_OBJECTIVE_
Transcribe the listing lines from the one containing "Task: Close the" through the one containing "Action: point(1254,25)", both included, and leave the pictures out.

_PROVIDED RECORDS_
------------------------------------
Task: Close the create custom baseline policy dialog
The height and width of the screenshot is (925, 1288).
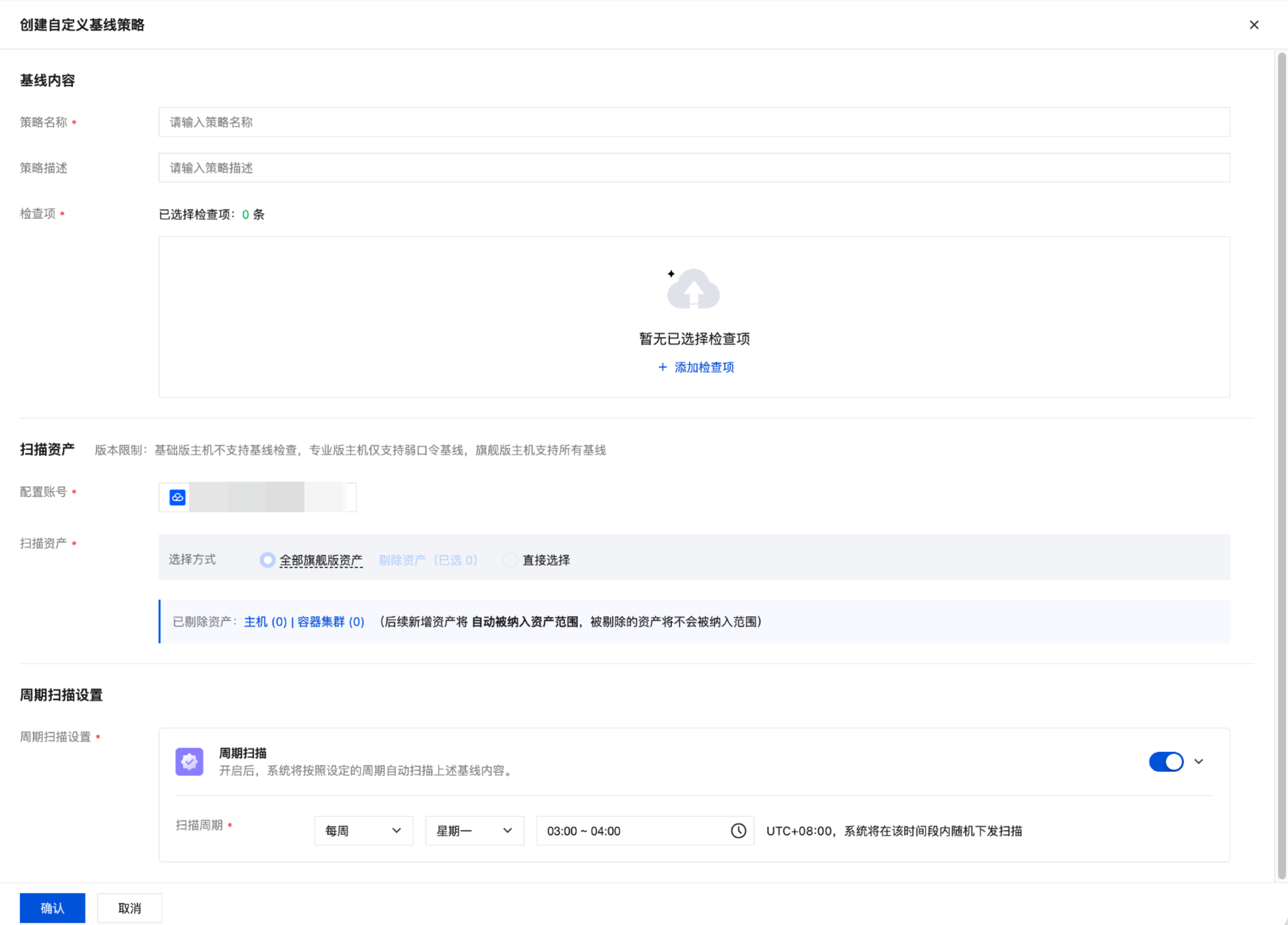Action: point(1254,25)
------------------------------------
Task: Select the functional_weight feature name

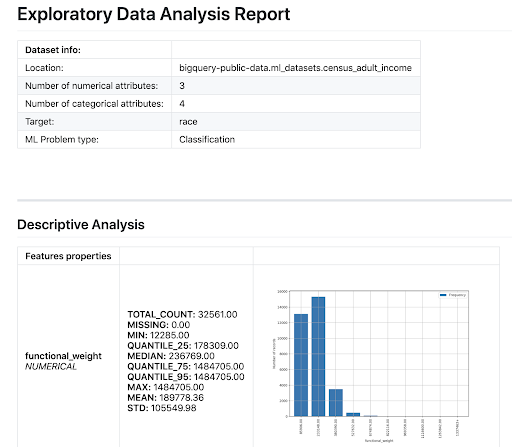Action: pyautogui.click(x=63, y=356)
------------------------------------
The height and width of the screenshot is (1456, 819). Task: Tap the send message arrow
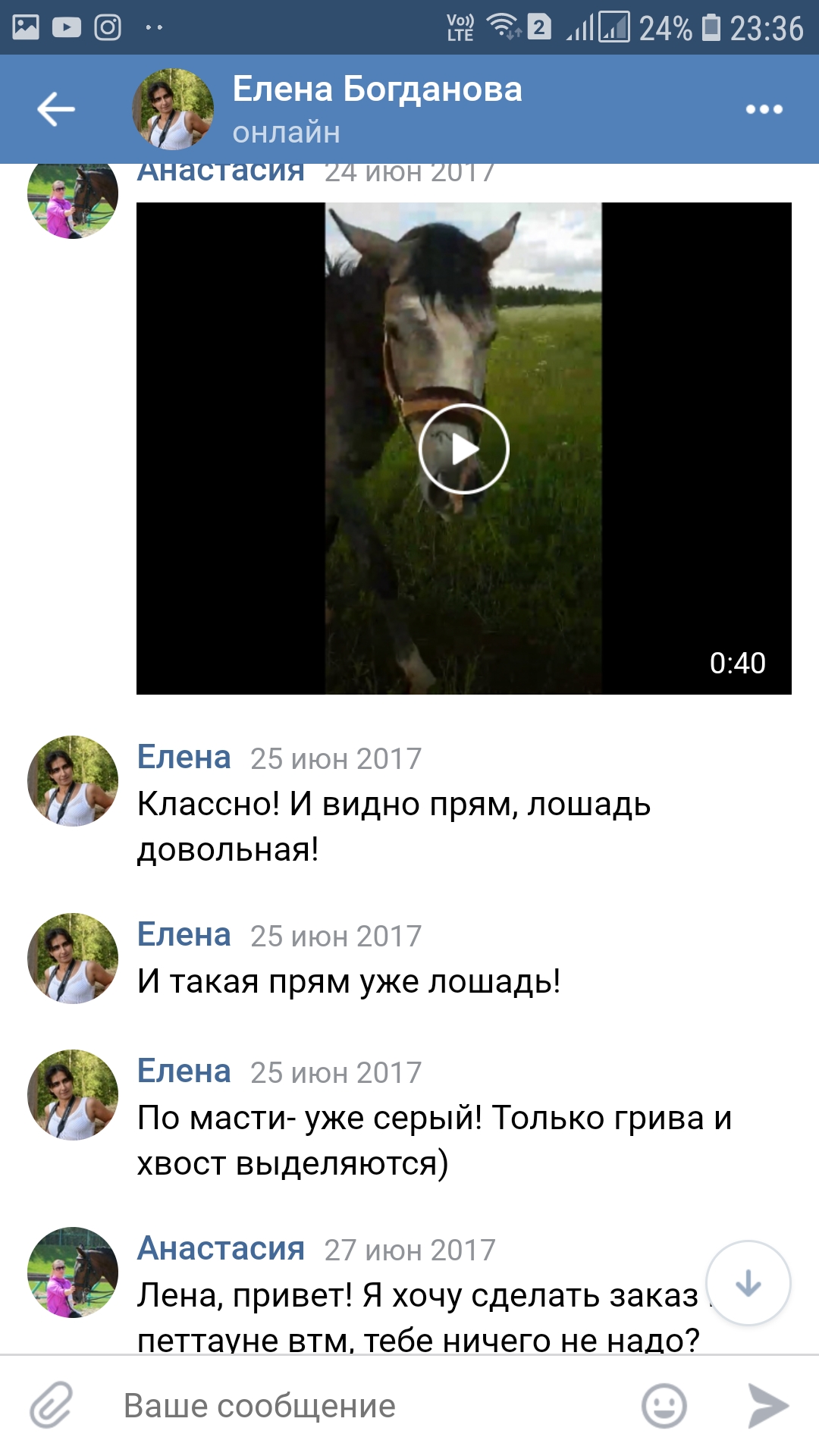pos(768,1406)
------------------------------------
_THE RESPONSE_
Task: Close the create custom baseline policy dialog
The height and width of the screenshot is (925, 1288).
Action: point(1254,25)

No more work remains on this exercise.